- _Exercise requirements_
Having found the line containing "Instruction: Click the" in the records below, copy that line and each later one exactly, dropping pictures.

Collected data entries
_____

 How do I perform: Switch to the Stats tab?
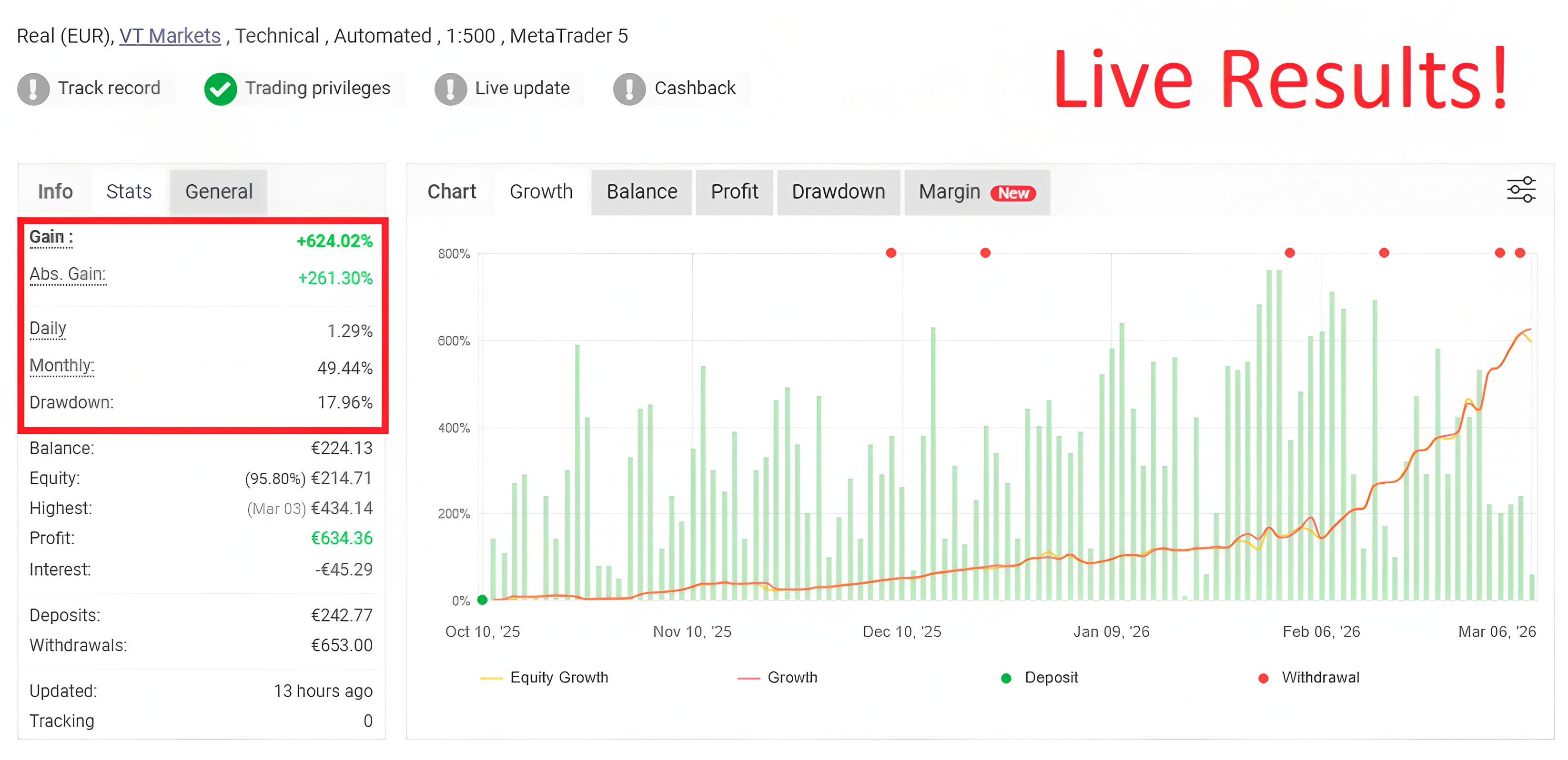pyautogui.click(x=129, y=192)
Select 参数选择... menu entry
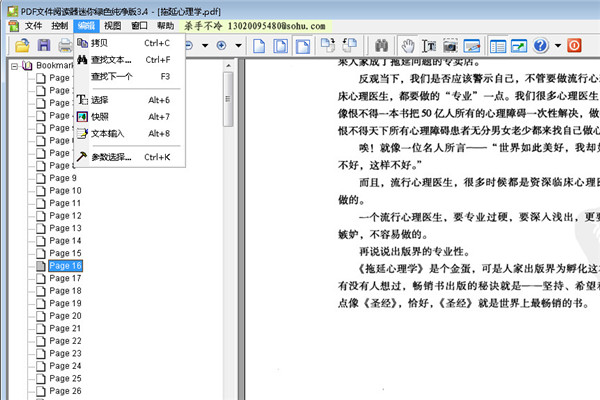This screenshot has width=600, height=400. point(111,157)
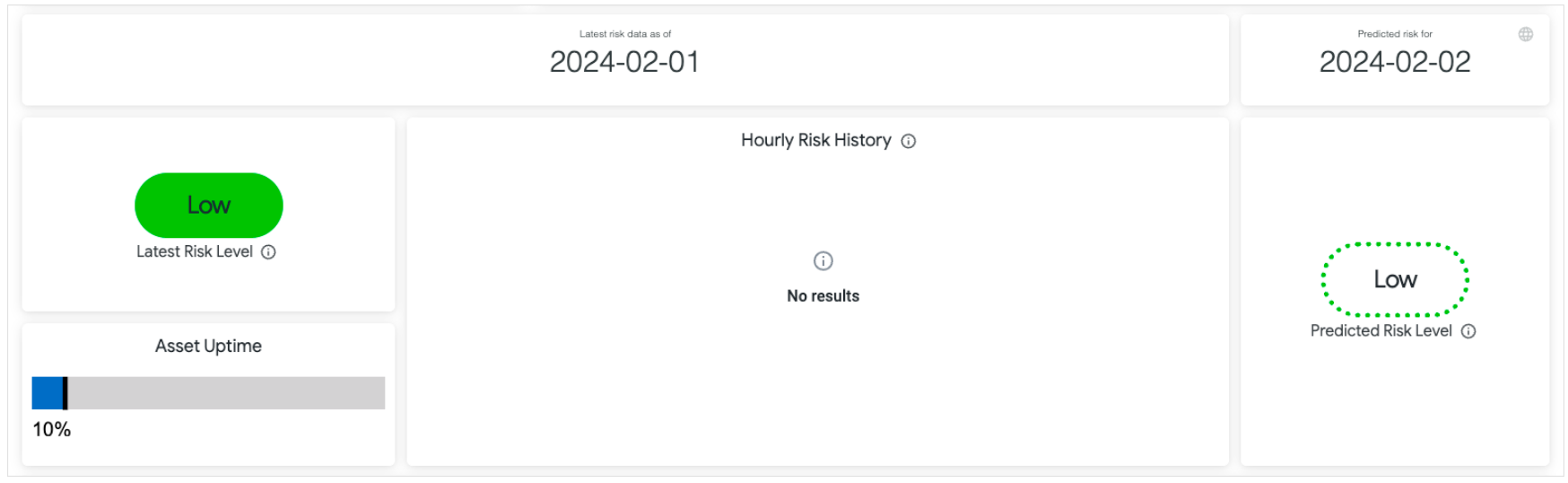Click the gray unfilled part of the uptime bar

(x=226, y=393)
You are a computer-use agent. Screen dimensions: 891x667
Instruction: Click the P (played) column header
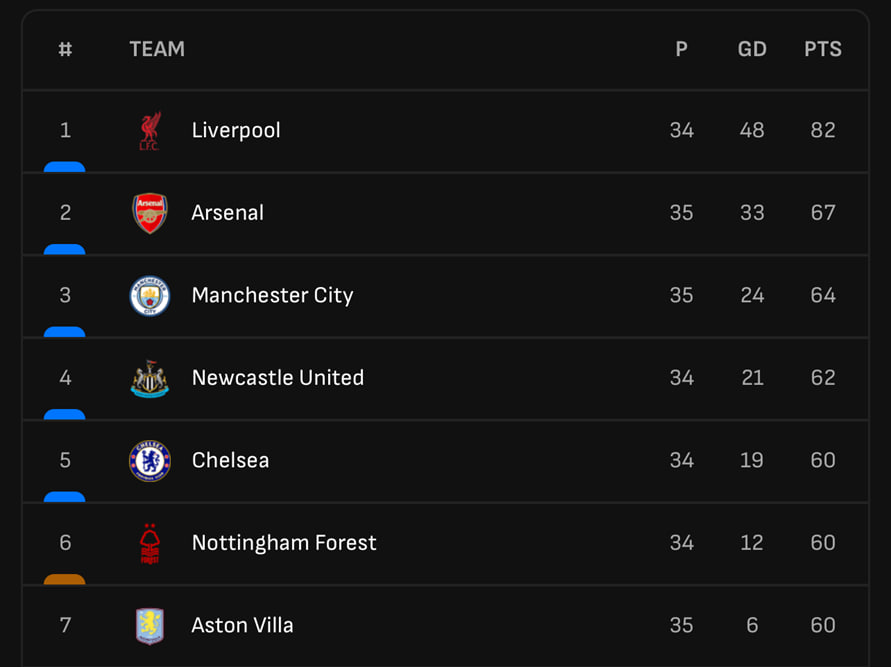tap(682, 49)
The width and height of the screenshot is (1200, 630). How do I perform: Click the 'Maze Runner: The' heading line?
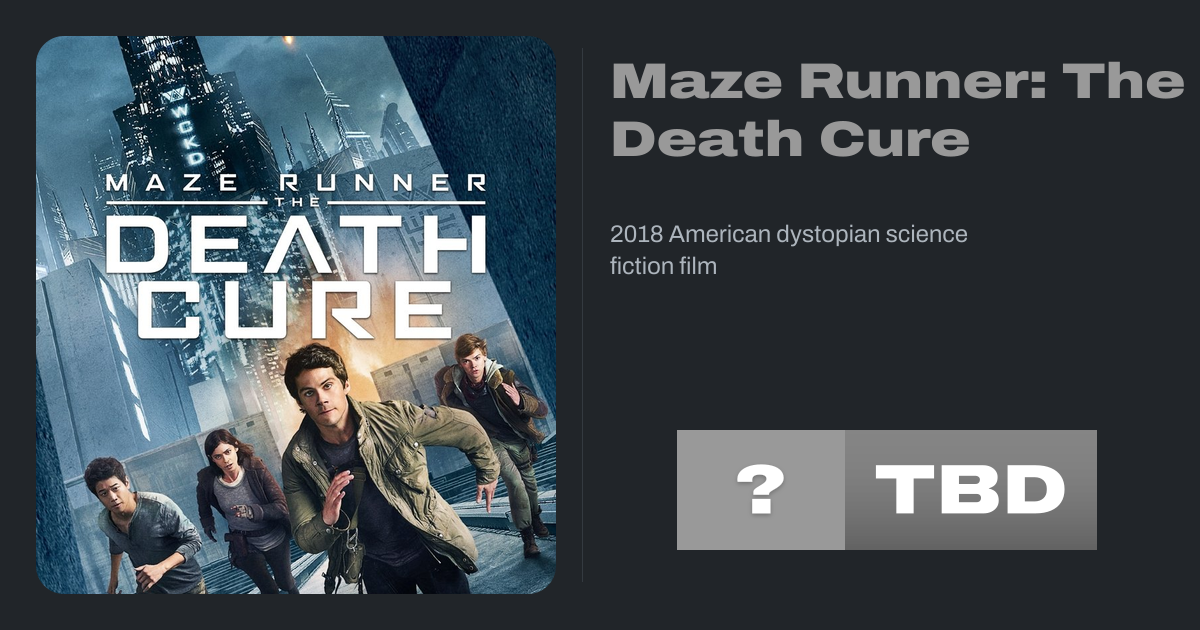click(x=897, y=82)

_____

- _Result for this exercise_
Instruction: Click the P (played) column header
tap(682, 49)
The width and height of the screenshot is (1200, 630). How do I perform: Click the 'Maze Runner: The' heading line?
click(x=897, y=82)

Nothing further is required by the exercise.